In the overtime period, P.K. was partnered with Josh Gorges and received an easy cross-ice pass from him as they were setting up the rush. They weren't being pressured and had clear possession of the puck, yet P.K. ineffectually, with complete lack of concentration and effort, muddled the puck back over to him, but softly and behind Josh, so that he had to turn around and race back to corral the puck in the corner. Josh got to wrestle with some big Penguins forwards for a few seconds and had his face tattooed on the glass for his trouble. I'll stress again that what was a routine situation turned into a life or death situation that Josh Gorges had to sacrifice and battle to rectify, solely due to Mr. Subban's putrid play and hockey IQ.
P.K. seems to be all wrapped up in himself.
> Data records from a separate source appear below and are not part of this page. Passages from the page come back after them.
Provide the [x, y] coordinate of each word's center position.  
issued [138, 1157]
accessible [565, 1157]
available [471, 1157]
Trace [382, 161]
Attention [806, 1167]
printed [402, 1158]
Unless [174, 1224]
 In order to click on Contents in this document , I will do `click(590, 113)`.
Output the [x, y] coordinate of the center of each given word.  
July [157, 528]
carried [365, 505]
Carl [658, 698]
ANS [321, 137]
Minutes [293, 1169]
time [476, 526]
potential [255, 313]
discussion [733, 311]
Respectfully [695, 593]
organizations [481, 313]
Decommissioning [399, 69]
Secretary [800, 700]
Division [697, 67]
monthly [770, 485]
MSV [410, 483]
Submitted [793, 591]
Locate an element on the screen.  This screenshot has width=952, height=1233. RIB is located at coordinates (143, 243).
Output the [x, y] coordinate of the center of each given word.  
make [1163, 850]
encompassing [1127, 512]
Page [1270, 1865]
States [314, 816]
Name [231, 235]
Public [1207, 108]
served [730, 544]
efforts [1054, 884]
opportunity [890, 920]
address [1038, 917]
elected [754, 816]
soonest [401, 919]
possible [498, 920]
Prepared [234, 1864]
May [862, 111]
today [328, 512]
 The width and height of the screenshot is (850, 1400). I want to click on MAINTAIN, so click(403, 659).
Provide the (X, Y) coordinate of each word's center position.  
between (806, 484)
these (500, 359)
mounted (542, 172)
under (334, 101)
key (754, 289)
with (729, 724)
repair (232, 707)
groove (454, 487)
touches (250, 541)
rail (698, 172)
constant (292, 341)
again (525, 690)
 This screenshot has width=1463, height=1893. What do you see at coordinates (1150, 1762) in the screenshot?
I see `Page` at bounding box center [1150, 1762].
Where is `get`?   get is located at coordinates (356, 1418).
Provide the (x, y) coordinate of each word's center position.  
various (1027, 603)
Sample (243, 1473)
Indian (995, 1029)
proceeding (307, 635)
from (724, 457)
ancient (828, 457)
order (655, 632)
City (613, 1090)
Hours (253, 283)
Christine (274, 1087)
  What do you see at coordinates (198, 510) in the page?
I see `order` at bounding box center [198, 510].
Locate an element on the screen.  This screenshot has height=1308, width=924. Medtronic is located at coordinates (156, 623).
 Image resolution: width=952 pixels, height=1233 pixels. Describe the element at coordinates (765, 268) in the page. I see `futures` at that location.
On the ice, he overthinks everything and expends effort at the wrong time, making the difficult play instead of the easy one way too often, but conversely doesn't bear down on the simple passes and places himself and his team in trouble.
During the preamble to the scrap between Chris Kunitz and Max Pacioretty, he rushed at Mr. Kunitz, seemingly to avenge a hard but clean hit on Erik Cole. Sure enough, all he did was yap and whirl around and let others do the fighting. That would have been a great time for him to expend some of that vaunted energy of his, and to display some of the gym strength he works so hard to attain. If not, he should just shut his yap and not try to start trouble.
I'll say it again. P.K. and Andrei Kostitsyn should be the nucleus of a package for Shea Weber.
Of course, trying to trade him now, when he has cratered his own trade value, and when the Canadiens are desperate and not dealing with other teams from a position of strength, is tantamount to organizational suicide, but the time has come to consider if trading him away would be a case of addition by subtraction.
Which means that what must happen is for Mr. Subban to get some sense and humility and discipline drilled into him. He needs to sit out three games and enjoy the view from the pressbox. Even better, let's send him to Hamilton for 10-20 games to find his game. And yes I'm serious.